An seinem Tonfall merkte ich, dass sie dem armen Schwein eine Scheißangst eingejagt haben mussten, nur um sicherzu- gehen, dass er die Wahrheit sagte. Finney war bekannt für seine Überredungskünste, sein bevorzugtes Instrument war dabei ein Bolzenschussgerät. Am liebsten jagte er Leuten Nägel in die Handflächen, so dass sie an ihren Küchentischen, Garagentoren und, in einem denkwürdigen Fall, am Schädel eines bereits verschiedenen Komplizen hängenblieben.

»Du hast mich nicht angerufen«, erwiderte ich, erstaunt darüber, dass ihm dies nicht als Erstes eingefallen war. Ich hatte zwar kein schickes Handy mit internationaler Reichweite, aber schwer aufzuspüren war ich auch nicht.

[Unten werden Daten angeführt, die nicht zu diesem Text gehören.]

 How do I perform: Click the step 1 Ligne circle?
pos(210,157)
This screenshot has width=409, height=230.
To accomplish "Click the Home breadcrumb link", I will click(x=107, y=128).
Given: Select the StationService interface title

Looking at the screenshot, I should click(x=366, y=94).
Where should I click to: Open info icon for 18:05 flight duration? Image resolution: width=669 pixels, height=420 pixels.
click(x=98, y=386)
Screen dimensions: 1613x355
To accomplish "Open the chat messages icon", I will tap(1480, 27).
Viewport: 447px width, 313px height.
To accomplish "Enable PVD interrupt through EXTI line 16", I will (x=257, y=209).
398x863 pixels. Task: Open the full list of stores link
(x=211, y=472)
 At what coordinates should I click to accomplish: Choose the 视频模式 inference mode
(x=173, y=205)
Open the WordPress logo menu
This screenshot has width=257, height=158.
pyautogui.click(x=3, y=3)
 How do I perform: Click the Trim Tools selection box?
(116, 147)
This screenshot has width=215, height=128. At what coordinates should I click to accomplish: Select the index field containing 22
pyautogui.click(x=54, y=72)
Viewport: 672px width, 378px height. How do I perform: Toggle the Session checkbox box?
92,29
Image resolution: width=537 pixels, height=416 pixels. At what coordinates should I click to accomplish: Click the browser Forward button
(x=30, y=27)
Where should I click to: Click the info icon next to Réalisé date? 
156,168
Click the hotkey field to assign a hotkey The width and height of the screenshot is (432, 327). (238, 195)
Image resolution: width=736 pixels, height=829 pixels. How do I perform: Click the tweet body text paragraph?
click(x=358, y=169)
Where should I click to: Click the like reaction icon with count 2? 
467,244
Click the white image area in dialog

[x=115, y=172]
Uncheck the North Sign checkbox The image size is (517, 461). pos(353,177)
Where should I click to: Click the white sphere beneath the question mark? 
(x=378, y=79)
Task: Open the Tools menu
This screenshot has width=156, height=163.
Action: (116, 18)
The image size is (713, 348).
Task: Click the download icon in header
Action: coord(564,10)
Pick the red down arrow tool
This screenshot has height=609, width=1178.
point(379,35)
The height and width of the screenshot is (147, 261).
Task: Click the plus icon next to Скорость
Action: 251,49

»Wir haben in dem Hotel angerufen, dessen Namen du uns genannt hast«, sagte Jerry Lemon, »die haben behauptet, du wärst nicht bei ihnen abgestiegen.«

»Das ist Blödsinn«, sagte ich. »Natürlich war ich da. Ich war zehn Tage in derselben scheiß Ferienanlage. Laura hat den halben Geschenkeshop leer gekauft. Natürlich war ich da.« Und dann ging mir plötzlich ein Licht auf.

Laura.

Laura hatte gebucht.

Verdammt.

»Also, was war los?«, fragte ich in dem Versuch, von dem unerklärlichen Nichtauftauchen meines Namens im Gästeregister des Hotels abzulenken. Eine Sekunde lang dachte ich, Bobby würde mich verprügeln, und wenn Bobby Mahoney erst mal anfängt, jemanden zu verprügeln, dann hört er nicht mehr auf. Glauben Sie mir, ich hab’s gesehen. Finney und alle seinen anderen Kumpels müssen Bobby wegzerren, und dann ist es meistens zu spät.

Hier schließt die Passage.